For some DBMSs (Drizzle and NuoDB spring to mind) it's apparent that the developers decided that users could avoid mojibake, and developers could avoid a lot of extra trouble, if everybody had the same character set: UTF-8. Well, MySQL and MariaDB have web users and UTF-8 is popular on the web. According to Web Technology Surveys, 80% of web sites use UTF-8. There's a Google study that came to a vaguely similar conclusion.
And yet, and yet, the arguments are devastating for why should MySQL or MariaDB continue to support character sets other than UTF-8, and even add one or two more.
With a Greek character set like 8859-7, it takes one (1) byte to store one ordinary Greek character. With UTF-8 it takes two (2) bytes to store one ordinary Greek character. So 8859-7 is 50% cheaper for Greek words, and the same ratio holds for other 8-bit non-Latin language-specific character sets like Bulgarian.
With a multi-byte character set like euckr (for Korean) things get more complicated and results will vary. I took the lead paragraph for the Korean Wikipedia article on Seoul, dumped the contents into columns with different character set definitions, and compared the sizes with the octet_length() function:
utf8 1260 /* worst */ utf16 1138 /* middle */ euckr 916 /* best */
Unsurprisingly, it takes fewer bytes to store Korean text with a "made-in-Korea" character set. Also it's a bit cheaper to use utf16 (which always requires two bytes per character for ordinary Korean words), which is doubtless one reason that the SQL Server folks prefer UTF-16 over UTF-8. I of course will ignore any objections that space doesn't matter, or that compression algorithms exist.
It is true that Unicode's repertoire is a superset of what's in Japanese character sets like sjis or ujis. But that does not mean that you can start with sjis text, convert to Unicode, then convert back to sjis. On some rare occasions such a "round trip" will fail. This happens because the mapping is not always one-to-one. But it also happens because there are slight differences between various versions of sjis -- that's a fact which causes no difficulty if there's no conversion, but causes some difficulty if something comes in from the client as sjis, gets converted to Unicode for storage, then gets converted back to sjis when the server retrieves something for the client.

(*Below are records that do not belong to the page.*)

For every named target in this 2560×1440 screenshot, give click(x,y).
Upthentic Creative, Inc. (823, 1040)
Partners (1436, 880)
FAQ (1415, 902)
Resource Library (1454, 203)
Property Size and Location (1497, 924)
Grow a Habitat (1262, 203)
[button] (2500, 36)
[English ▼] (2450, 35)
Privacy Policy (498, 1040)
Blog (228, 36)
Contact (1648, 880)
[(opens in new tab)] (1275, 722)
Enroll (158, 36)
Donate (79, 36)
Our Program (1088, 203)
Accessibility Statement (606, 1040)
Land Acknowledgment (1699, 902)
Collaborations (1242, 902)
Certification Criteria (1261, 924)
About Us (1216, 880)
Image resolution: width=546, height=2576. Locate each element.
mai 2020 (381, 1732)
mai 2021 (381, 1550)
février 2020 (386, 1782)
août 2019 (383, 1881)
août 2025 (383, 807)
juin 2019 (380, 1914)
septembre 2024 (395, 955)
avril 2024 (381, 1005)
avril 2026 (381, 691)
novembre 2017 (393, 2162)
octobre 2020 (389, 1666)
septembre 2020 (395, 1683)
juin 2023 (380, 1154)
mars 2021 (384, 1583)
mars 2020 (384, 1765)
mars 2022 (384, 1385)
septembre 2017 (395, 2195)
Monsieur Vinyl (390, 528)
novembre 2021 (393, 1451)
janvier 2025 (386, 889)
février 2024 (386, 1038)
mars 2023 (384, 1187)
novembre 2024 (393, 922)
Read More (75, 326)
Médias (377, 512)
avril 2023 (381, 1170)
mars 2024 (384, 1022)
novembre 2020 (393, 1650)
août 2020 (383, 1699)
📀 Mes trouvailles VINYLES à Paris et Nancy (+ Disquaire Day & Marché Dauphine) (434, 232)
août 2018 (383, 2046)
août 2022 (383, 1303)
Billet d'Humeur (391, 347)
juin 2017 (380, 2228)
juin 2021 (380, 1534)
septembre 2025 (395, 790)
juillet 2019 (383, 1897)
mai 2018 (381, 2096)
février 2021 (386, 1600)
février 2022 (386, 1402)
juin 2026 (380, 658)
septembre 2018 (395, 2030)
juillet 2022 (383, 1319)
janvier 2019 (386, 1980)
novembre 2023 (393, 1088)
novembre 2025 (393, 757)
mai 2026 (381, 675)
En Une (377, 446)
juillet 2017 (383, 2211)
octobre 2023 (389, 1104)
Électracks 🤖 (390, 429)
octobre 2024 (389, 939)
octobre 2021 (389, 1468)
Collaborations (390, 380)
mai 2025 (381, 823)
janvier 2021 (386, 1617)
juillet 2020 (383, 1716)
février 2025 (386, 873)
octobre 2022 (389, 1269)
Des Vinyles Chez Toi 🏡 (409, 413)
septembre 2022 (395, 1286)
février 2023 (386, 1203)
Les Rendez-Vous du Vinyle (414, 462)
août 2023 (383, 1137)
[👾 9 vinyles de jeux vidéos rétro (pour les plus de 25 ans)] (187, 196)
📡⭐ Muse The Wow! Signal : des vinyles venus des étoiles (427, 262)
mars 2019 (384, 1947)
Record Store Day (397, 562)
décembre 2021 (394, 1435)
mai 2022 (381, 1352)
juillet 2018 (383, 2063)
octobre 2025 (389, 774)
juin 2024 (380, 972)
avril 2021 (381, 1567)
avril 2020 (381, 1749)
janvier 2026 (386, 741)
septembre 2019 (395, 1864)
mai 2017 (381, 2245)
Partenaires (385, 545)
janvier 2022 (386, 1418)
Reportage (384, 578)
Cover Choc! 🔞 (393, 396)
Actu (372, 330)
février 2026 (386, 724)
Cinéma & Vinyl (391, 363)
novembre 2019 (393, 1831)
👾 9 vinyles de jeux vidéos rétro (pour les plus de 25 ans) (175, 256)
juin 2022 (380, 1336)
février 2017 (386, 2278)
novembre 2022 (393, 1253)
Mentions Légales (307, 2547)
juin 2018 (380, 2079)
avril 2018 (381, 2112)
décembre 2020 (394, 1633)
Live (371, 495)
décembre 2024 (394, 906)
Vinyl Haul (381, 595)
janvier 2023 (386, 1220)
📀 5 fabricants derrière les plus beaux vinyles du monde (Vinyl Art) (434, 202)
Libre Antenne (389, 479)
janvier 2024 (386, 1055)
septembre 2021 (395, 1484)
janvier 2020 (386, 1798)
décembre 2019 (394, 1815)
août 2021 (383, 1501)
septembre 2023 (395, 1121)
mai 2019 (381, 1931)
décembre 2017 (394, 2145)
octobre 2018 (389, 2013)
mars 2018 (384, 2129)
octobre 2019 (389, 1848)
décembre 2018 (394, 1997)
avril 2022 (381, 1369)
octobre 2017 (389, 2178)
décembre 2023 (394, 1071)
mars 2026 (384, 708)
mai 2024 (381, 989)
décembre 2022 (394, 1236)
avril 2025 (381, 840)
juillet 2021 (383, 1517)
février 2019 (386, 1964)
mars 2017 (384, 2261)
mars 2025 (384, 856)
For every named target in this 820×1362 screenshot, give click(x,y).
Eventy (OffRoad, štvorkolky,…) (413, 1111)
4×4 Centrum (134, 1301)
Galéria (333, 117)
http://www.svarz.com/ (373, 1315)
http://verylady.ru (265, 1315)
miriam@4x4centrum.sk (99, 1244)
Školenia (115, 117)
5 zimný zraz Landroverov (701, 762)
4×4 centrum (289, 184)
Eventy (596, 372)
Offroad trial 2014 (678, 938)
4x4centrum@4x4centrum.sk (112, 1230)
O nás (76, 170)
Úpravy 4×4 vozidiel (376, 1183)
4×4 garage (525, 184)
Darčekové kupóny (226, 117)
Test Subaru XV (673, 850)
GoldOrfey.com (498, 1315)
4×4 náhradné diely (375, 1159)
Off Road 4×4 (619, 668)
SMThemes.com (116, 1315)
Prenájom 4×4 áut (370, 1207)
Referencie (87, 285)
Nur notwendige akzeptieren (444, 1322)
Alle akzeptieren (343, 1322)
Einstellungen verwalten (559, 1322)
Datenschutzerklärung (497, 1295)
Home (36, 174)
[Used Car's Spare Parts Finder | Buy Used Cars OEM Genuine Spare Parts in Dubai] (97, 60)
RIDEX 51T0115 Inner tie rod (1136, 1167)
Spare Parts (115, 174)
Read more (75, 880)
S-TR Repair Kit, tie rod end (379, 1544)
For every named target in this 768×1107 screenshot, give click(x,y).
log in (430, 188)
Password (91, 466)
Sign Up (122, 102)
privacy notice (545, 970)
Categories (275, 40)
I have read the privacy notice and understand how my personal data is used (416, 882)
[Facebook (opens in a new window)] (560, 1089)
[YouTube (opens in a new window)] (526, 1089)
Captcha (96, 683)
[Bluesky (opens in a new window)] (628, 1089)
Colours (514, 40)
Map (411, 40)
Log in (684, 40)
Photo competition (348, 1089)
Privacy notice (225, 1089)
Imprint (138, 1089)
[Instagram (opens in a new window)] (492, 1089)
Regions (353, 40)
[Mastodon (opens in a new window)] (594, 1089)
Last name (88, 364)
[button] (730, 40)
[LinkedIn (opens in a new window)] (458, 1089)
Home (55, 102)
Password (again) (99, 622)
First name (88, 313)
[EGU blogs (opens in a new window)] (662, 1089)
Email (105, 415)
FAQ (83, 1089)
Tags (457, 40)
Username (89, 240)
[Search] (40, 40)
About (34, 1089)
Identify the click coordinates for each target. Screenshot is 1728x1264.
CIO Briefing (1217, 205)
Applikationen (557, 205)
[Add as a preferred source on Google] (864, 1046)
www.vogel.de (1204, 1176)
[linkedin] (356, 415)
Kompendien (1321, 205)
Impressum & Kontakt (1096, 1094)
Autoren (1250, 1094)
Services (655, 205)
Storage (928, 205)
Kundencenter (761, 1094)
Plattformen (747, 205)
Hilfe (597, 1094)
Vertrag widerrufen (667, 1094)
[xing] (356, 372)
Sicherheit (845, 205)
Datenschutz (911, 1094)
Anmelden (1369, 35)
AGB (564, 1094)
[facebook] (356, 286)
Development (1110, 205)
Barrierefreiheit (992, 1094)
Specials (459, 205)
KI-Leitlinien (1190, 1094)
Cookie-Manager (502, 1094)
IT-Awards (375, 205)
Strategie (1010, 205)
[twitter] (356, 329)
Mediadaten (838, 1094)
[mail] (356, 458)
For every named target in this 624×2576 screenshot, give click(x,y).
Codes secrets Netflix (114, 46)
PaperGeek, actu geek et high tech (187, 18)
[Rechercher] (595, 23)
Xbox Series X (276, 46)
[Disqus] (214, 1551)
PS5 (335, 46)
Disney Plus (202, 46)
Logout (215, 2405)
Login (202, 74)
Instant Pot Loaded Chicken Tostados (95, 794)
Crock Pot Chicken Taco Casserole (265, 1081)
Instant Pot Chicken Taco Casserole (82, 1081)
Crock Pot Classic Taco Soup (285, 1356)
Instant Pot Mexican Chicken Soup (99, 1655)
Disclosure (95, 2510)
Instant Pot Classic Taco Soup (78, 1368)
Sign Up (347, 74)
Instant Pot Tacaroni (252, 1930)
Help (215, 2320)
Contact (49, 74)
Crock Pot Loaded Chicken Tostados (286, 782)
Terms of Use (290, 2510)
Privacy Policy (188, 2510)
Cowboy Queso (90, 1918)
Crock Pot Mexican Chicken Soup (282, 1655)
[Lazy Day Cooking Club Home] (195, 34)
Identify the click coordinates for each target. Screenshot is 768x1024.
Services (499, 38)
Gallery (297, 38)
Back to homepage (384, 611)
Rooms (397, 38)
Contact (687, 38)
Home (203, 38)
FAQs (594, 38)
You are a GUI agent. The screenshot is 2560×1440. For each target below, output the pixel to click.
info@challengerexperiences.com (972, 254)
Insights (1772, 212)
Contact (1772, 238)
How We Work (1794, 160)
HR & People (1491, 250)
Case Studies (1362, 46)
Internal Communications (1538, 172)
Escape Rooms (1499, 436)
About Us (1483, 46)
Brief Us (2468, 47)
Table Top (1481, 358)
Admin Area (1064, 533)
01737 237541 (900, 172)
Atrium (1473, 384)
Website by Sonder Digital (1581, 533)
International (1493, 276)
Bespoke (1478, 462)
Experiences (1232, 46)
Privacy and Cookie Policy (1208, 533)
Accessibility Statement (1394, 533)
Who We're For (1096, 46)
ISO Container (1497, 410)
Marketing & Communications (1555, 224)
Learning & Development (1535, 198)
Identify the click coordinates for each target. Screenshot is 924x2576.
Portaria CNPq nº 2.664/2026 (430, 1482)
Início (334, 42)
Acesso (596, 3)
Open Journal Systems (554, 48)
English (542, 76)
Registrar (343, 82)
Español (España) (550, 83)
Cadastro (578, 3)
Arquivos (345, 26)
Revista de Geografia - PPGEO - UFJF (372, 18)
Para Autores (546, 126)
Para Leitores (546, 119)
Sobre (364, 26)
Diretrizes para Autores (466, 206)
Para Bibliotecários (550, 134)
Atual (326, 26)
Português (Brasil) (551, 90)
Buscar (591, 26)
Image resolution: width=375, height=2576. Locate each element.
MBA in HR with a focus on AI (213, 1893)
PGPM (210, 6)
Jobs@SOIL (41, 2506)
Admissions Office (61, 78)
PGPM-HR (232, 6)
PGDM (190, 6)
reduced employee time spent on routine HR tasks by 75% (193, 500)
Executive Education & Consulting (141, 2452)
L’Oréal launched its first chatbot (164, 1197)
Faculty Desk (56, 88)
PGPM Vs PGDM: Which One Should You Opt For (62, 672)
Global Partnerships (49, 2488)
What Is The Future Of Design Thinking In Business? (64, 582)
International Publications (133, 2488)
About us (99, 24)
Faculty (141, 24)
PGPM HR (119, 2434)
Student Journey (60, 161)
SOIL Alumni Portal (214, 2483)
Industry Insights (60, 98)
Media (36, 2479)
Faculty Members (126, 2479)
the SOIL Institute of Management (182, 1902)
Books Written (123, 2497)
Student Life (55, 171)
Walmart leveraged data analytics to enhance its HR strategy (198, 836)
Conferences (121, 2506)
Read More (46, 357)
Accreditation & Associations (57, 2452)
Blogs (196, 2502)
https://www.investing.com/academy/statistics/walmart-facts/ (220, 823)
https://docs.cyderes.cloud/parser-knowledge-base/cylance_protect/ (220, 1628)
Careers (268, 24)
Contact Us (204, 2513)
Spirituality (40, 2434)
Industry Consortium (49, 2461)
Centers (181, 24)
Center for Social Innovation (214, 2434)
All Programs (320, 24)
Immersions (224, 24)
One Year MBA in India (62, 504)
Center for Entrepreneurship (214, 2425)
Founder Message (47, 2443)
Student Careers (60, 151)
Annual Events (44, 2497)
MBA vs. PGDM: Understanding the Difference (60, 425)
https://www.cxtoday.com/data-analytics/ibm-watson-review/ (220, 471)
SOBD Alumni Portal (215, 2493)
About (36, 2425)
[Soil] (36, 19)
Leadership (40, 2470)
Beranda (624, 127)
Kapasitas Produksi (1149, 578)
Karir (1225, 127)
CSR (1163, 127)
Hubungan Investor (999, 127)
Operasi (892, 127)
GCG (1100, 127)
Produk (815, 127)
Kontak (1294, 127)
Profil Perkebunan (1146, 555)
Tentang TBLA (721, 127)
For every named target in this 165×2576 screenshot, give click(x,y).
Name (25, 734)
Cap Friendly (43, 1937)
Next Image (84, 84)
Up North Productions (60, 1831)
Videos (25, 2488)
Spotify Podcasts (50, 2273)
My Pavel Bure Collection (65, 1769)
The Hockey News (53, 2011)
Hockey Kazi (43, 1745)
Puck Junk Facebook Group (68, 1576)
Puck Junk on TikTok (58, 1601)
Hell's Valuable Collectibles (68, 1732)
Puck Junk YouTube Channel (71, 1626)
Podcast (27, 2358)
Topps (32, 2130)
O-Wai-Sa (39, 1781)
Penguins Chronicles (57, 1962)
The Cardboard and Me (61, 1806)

At the start of this post I mentioned that 80% of web sites use UTF-8. However, that is the world-wide figure. For a language-specific look, here are two sobering statistics:
* Only 54% of Chinese-language web sites predominantly use UTF-8 * Only 60% of Japanese-language web sites predominantly use UTF-8 Source: Web Technology Surveys
Hunting for examples, I went to the alexa.com page for "Top Sites in China", then on my Firefox browser I clicked Tools > Page Info: Encoding. Five of the top ten said their encoding was UTF-8, but the other five said their encoding was GBK. This is not a reliable test because the site owner could be fibbing. But even if only a few are telling the truth, it's clear there are many holdouts in the Non-UTF-8 crannies.
Of course for all of these arguments there are counter-arguments or even possible refutations. But they wouldn't matter to the DBMS vendor. The vendor is supposed to help the customer with the customer's plan, rather than explain that they should do something which, with suspicious convenience, would make the vendor's life easier.
I had a look at the open-source SQL DBMSs, and as far as I could tell only five support both storage and input with a variety of encodings: MySQL and MariaDB of course, but also PostgreSQL, Ingres, and Firebird.
VoltDB definitely cannot. The Java-based ones apparently cannot, but I didn't make certain.